Comment Re:*shrug* (Score 1) 387
OS/2 preceded Windows, so I'm not really sure how your history makes sense. Windows was Microsoft stabbing IBM in the back and making a clone of OS/2.
Windows 1.0 was released 20 November 1985.
OS/2 version 1.0 was announced in April 1987 (about the time Windows had reached release 1.04), and released in December of that year.
Windows 2.0 was released December 9, 1987.
As to the whole backstabbing thing:
The collaboration between IBM and Microsoft unravelled in 1990, between the releases of Windows 3.0 and OS/2 1.3. During this time, Windows 3.0 became a tremendous success, selling millions of copies in its first year.
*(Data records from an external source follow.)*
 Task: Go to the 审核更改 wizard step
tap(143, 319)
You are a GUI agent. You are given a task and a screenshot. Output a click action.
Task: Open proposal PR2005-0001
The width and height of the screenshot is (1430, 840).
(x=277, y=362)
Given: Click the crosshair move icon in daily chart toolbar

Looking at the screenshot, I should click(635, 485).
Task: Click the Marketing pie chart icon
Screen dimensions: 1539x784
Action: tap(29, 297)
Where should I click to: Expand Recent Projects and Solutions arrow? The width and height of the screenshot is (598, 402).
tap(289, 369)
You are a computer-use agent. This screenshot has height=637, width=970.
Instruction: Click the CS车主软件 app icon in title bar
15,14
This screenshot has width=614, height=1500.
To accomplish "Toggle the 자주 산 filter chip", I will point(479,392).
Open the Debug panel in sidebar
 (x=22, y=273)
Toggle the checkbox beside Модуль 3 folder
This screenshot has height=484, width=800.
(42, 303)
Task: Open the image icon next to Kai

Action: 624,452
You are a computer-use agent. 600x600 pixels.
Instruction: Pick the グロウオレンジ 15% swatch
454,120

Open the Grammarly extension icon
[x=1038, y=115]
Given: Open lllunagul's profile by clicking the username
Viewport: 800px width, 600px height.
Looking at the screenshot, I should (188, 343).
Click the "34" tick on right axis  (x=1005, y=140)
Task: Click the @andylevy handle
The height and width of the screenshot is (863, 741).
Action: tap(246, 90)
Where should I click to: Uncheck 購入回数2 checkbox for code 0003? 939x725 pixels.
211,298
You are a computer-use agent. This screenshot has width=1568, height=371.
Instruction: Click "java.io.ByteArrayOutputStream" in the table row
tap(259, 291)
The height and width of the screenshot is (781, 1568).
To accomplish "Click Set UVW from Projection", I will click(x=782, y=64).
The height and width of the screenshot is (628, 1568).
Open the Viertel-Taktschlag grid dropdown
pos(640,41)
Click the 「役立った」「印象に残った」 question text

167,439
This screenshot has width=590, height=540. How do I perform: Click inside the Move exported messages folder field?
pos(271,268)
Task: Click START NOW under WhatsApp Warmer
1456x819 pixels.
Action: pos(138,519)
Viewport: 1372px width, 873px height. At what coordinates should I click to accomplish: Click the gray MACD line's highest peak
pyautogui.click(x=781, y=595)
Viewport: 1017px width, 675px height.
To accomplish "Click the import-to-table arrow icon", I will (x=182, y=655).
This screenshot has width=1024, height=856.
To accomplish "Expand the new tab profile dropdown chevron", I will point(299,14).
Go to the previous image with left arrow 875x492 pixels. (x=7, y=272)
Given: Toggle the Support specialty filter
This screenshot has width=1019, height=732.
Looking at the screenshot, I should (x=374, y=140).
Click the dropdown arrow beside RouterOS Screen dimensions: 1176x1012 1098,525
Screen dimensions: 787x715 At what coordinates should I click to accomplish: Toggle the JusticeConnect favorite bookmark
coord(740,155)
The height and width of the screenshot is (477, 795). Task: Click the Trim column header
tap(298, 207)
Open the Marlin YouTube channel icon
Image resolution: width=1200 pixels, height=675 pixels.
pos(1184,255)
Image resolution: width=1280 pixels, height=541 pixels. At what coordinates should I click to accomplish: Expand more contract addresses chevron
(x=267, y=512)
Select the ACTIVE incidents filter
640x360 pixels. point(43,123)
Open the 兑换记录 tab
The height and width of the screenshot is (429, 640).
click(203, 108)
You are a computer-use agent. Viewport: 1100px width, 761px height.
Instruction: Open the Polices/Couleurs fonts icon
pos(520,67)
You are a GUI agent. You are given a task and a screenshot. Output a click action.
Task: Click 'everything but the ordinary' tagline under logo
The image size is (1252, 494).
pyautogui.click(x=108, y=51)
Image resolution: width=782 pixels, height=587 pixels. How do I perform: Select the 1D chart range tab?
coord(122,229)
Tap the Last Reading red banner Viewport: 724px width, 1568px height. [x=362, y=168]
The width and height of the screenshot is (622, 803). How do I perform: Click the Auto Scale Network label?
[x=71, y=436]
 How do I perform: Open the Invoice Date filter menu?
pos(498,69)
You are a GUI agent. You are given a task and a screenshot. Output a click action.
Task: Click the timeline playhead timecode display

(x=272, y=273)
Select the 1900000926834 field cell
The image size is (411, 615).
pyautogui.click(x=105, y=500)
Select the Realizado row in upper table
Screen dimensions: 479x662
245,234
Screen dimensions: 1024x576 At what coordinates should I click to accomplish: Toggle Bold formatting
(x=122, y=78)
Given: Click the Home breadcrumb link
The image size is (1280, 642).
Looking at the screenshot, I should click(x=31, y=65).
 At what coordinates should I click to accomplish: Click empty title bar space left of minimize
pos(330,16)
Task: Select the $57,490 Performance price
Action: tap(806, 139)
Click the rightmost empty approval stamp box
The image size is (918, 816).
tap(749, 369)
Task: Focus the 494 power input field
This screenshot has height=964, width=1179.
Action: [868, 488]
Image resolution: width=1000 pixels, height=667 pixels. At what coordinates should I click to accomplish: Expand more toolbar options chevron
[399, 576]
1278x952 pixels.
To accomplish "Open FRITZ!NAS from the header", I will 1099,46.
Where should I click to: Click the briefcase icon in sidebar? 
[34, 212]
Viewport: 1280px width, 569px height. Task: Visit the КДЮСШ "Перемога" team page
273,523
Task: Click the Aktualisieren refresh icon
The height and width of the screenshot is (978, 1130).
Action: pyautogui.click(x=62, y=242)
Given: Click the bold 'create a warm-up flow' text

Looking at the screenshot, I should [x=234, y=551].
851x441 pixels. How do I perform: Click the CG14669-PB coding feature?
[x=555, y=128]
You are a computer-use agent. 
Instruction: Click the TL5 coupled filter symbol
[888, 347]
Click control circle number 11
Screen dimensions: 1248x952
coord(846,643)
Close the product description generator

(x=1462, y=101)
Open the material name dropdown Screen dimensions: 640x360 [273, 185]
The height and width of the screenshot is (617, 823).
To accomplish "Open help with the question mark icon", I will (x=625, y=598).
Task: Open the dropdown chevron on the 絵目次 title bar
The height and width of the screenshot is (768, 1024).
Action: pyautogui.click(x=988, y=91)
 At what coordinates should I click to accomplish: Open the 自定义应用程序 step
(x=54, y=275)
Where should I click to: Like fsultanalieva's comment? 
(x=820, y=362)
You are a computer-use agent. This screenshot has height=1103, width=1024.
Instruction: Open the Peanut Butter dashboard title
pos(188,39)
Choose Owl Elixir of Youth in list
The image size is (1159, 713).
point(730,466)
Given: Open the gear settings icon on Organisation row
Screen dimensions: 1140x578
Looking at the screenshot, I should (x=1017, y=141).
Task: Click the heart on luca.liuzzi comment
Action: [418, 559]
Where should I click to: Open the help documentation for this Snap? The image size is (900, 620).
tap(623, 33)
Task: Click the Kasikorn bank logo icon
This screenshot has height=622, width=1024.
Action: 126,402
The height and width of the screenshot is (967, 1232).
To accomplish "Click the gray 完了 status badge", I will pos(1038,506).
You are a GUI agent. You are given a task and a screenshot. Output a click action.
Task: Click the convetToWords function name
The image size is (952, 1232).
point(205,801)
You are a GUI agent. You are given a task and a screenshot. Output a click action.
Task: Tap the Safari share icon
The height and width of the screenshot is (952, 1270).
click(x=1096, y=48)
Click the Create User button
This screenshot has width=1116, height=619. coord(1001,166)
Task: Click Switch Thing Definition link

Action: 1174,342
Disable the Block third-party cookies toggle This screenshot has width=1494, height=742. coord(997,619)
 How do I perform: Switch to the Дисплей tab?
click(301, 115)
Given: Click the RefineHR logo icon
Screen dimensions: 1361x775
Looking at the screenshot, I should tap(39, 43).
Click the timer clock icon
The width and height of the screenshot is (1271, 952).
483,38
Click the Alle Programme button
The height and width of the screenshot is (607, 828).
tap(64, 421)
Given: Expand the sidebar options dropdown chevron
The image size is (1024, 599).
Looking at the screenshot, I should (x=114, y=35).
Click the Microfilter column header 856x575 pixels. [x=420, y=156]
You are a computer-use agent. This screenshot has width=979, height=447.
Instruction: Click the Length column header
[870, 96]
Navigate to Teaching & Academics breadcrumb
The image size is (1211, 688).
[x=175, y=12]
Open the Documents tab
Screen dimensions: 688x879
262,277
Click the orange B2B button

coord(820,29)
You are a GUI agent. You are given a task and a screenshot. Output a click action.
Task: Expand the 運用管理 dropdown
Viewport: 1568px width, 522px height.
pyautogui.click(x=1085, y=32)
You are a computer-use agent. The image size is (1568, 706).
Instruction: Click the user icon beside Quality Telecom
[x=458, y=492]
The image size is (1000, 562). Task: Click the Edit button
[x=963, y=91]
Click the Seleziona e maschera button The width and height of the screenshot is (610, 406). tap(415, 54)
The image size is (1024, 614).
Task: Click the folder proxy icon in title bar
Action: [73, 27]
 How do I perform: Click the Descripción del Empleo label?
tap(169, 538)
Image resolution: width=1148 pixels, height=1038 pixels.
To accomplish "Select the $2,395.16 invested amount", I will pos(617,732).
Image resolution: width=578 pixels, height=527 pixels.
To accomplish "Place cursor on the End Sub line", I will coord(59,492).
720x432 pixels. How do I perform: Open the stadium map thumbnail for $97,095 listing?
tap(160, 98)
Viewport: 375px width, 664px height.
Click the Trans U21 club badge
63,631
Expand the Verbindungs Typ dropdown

Much of its success was because Windows 3.0 (along with MS-DOS) was bundled with most new computers. OS/2, on the other hand, was only available as an expensive stand-alone software package.
Volumes have been written about this, but key was that Microsoft had more at interest than selling Windows - Microsoft was selling a platform for its Office products, and maybe a chance at file format lock-in for business applications. That meant they wanted as many copies out there as possible. IBM, on the other hand, wanted to sell overpriced PS/2 machines, and had no interest in cannibalizing this by bundling OS/2 with the likes of Dell, Gateway, Compaq, and Packard-Bell, whereas all of these companies desperately needed someone to supply an OS to complete a turn-key product. Microsoft did a simple business assessment, and concluded they could team up with the clones and blow the doors off the market if they weren't bound somehow to promoting IBM's hardware.